Halima Aden, the first hijabi model to crack fashion’s big leagues, is at the forefront of a new focus on representation. “If I can encourage girls to stay true to themselves, then I’ve done a good job,” she says. Here, the 21-year-old showcases just how exciting modest dressing can be.
A Conversation Between Halima Aden and MuslimGirl Editor-in-Chief Amani Al-Khatahtbeh
Do you ever feel the pressure of being the first hijabi to do this or that?

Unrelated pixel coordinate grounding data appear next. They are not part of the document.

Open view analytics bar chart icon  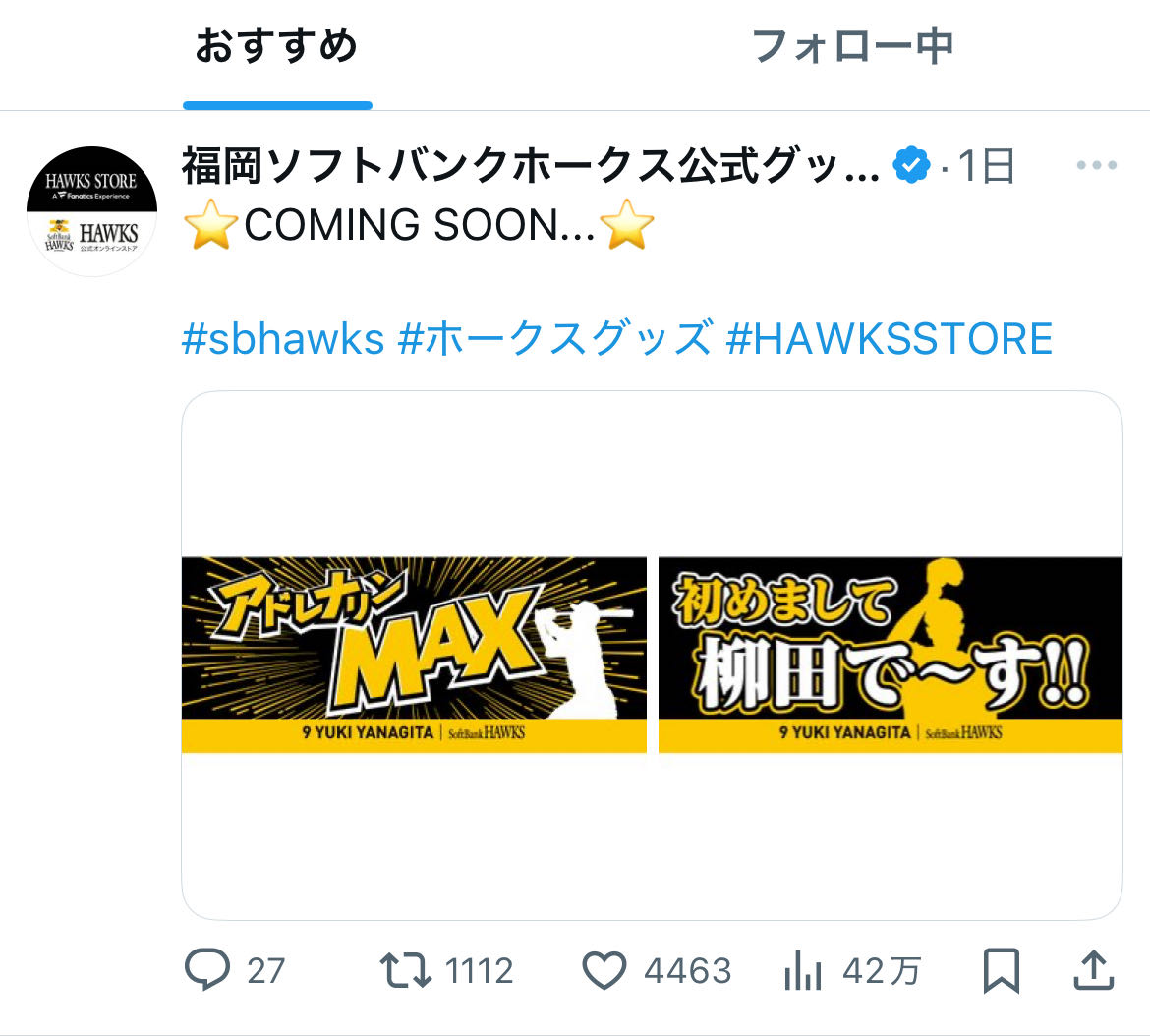point(802,970)
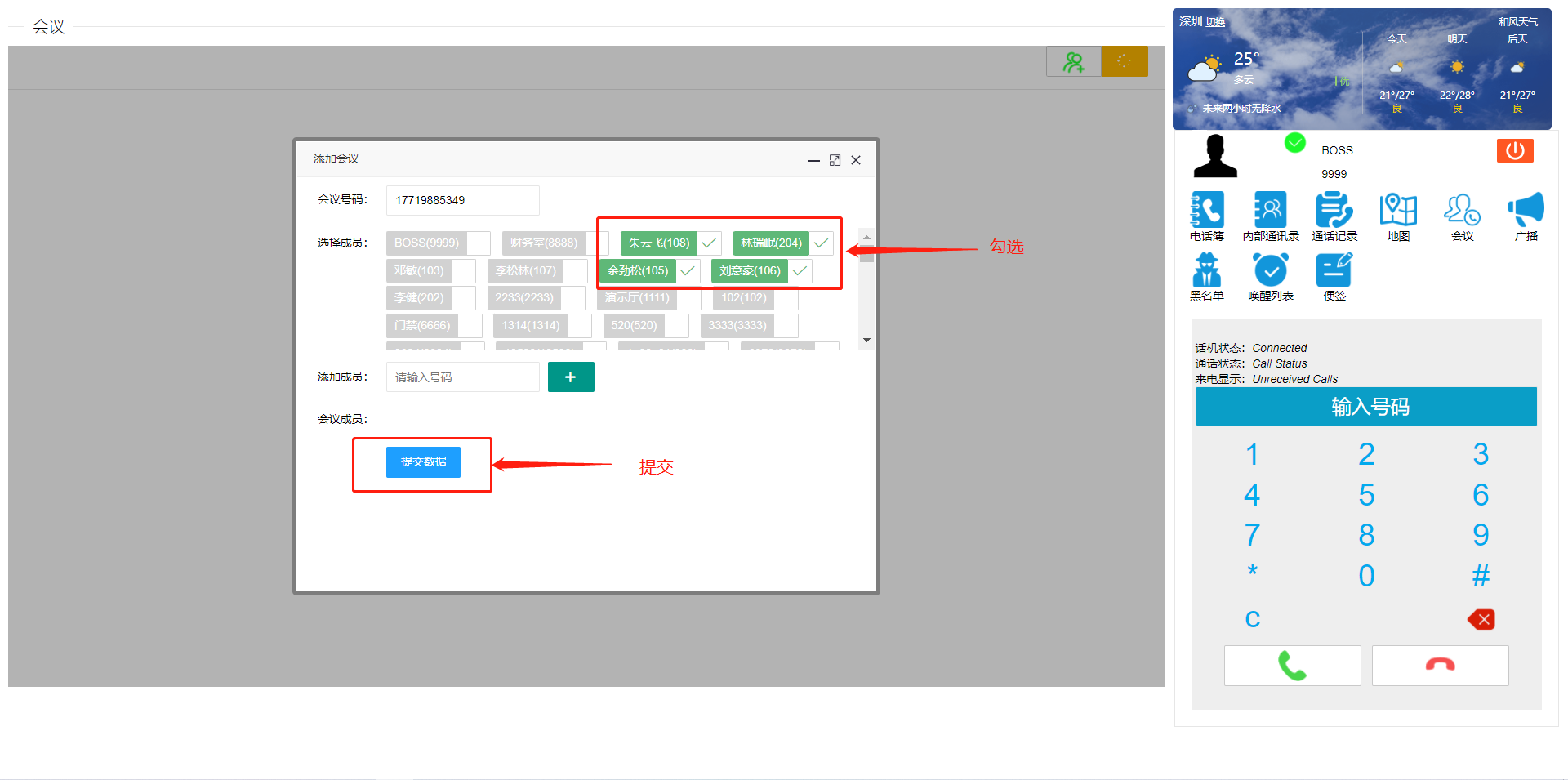Click 切换 to switch weather city
1568x780 pixels.
[1215, 22]
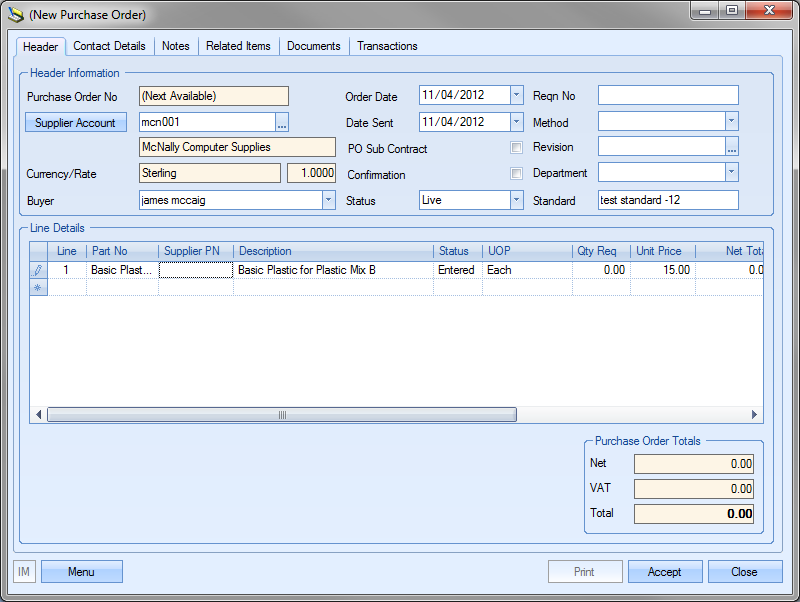Click the new row asterisk icon
Image resolution: width=800 pixels, height=602 pixels.
click(x=39, y=288)
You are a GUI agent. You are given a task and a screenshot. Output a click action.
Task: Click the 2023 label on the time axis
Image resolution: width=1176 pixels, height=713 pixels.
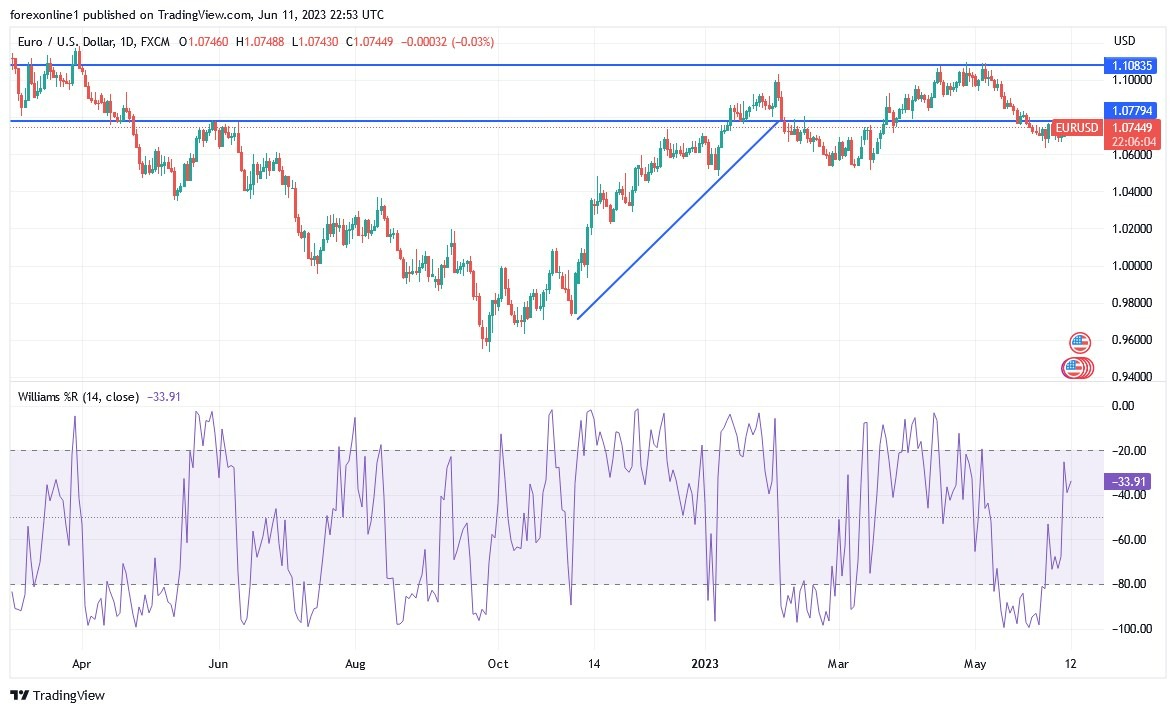click(x=705, y=663)
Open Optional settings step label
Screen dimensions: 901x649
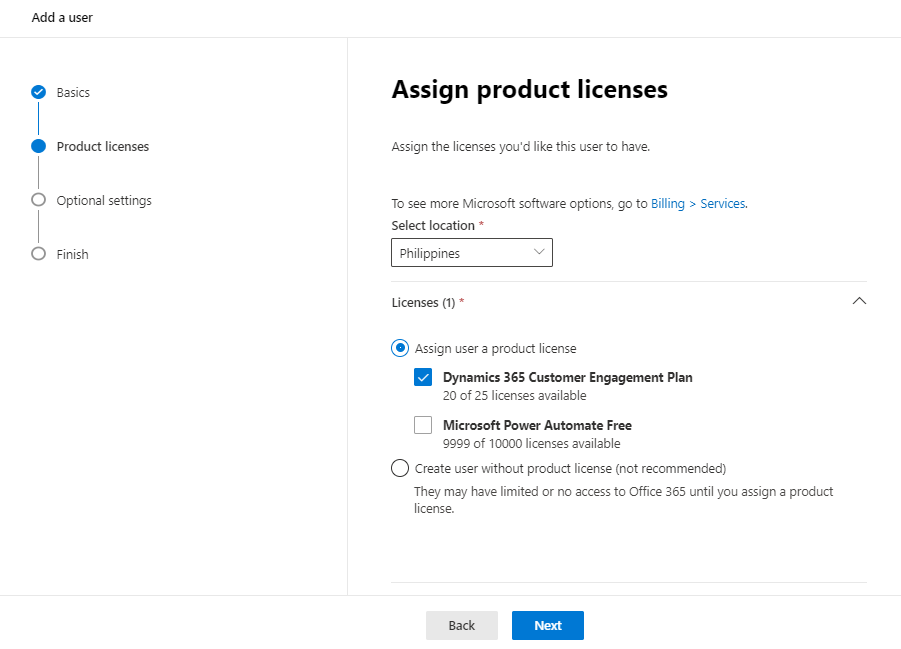[x=104, y=201]
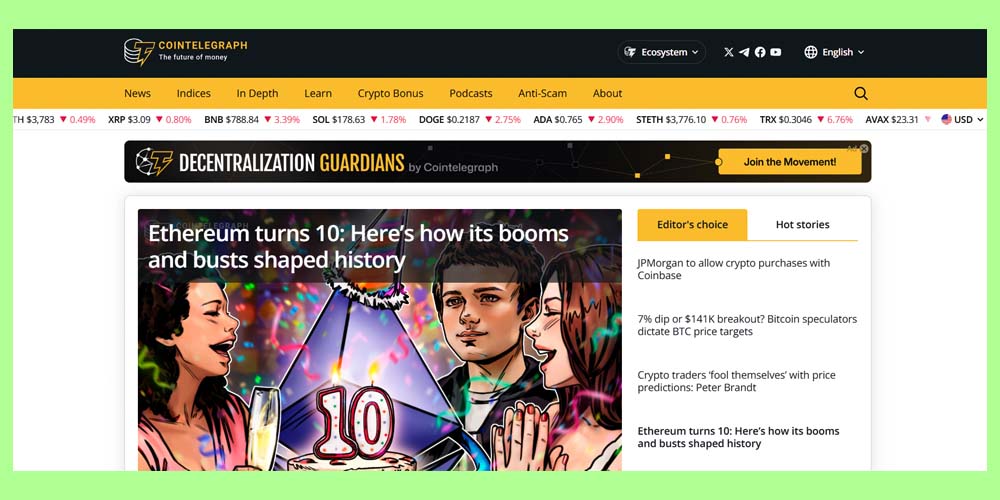
Task: Click the Cointelegraph logo in the header
Action: coord(185,52)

Halima Aden: Well, girl, when you put it like that…. [Laughs] Yes, it felt like a lot of pressure at certain points. But now I’m finally at a place where I’m seeing my work as a career, versus, “Wow, this kind of fell into my lap—what do I do?” I’m not saying everything’s guaranteed, but I’m taking it more seriously. I don’t speak for every Muslim girl—I can only speak for myself—but I want to be a good role model. If I can encourage girls to stay true to themselves and not be scared to try something new, then I’ve done a good job.
There is currently a Muslim [travel] ban in America, with Somalia [being] one of the countries listed. Is your platform more important in light of this?
I want my career to be fashion with activism—the two together. I just got back from Kakuma refugee camp [in Kenya] with UNICEF. That was life-changing, to go back to the camp I was born in. As a Somali, I can say firsthand what it means to be a refugee and also an American. Representation is so important, especially for little girls. Every kid should see themselves represented [in the media]. Girls who are coming of age and who don’t see someone that looks like them—it can be really difficult.
Your fame has skyrocketed in parallel with the popularity of modest fashion. Do you think the trend has staying power?
Modest fashion is booming. It’s not for one race, ethnicity, or religion. It’s a global thing.